I saw this item on Pharyngula, and it just kind of blew me away. I mean, you hear about animal rights groups going after biologists all the time, but I’d always thought at least academic geologists were safe from this kind of interference with their experiments.
There were several things about the exchange that really struck me.
First of all, Dr. Hole is incredibly patient in his replies. Far calmer and more patient than I could ever manage, though admittedly I also tend to have an explosive temper.
I’m very surprised that Ingmar Lee didn’t get himself hurt, or blow up a significant chunk of the landscape he so loves. Seismic shots are explosives, pure and simple. Messing with them is pretty risky business.
I was also struck by the apparent misunderstanding of how seismic shots work. Now, I wouldn’t want to be standing on top of a big one when it goes, but the point of them is to direct the explosive force downward into the ground, in order to create seismic waves. If seismic shots set off classic surface explosions like you see in the movies, they’d be worthless, they’d cause a lot of destruction, and they’d probably cause damage to the receiver arrays. If seismic shots are set properly (and not messed with by people who don’t know what they’re doing) then there’s no surface damage and no surface danger.
From what I’ve been able to come up with, research-wise, the biggest environmental concern caused by seismic surveys is actually in the wear and tear on the plant life that all the necessary vehicles cause – and the potential of scaring animals away. You do have to be able to get all the equipment out there and back, and that’s going to take vehicles. A survey done with explosives is actually far less disturbing to the environment than one using seismic trucks. One thump from the explosives, and it’s done. Considering the area is often subject to lightning strikes and its own natural earth quakes, the seismic shots are negligible in comparison to those.
I’m sure the mental image of hapless residents (and cranes) being cartoonishly thrown from the ground by enormous explosions is very dramatic, but in this case, it’s just silly.

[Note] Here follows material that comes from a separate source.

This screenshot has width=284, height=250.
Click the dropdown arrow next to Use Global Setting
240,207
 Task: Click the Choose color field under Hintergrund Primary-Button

I think the crux of this is Mr. Lee’s accusation that the data from this project will somehow be given to Big Oil, or that Big Oil has its evil little fingers in this scientific pie. Since most seismic surveys are probably done by oil companies (they have more money to do expensive things like that, after all), I can’t really blame him for the initial suspicion. However, basic knowledge of geology would prove that notion wrong, considering the area that the seismic is being shot for is chock full of igneous rocks. It’s a project looking at batholiths (giant intrusive structures – mountains, basically) which are not known for their rich oil reserves. Oil is found only in sedimentary rocks.
Hating oil companies doesn’t make this sort of dangerous vandalism at all okay, though. It also doesn’t help the efforts of environmentalists who are fighting oil companies, when someone associated with them goes after a permitted scientific research project while sounding like a self-righteous jerk – and one that could use a little extra geology education, at that. I certainly don’t advocate blowing up the landscape. I like the landscape. It’s where I keep my stuff. And it has surface processes! But that was never a danger here, at least not until Mr. Lee broke the top off the charge tube.
It really makes me wonder how people like Mr. Lee would have reacted to this very cool project, which determined the age of the Amazon River by drilling into its sediment fans. Well, it involves drills, so it must be evil and associated with the oil companies, right?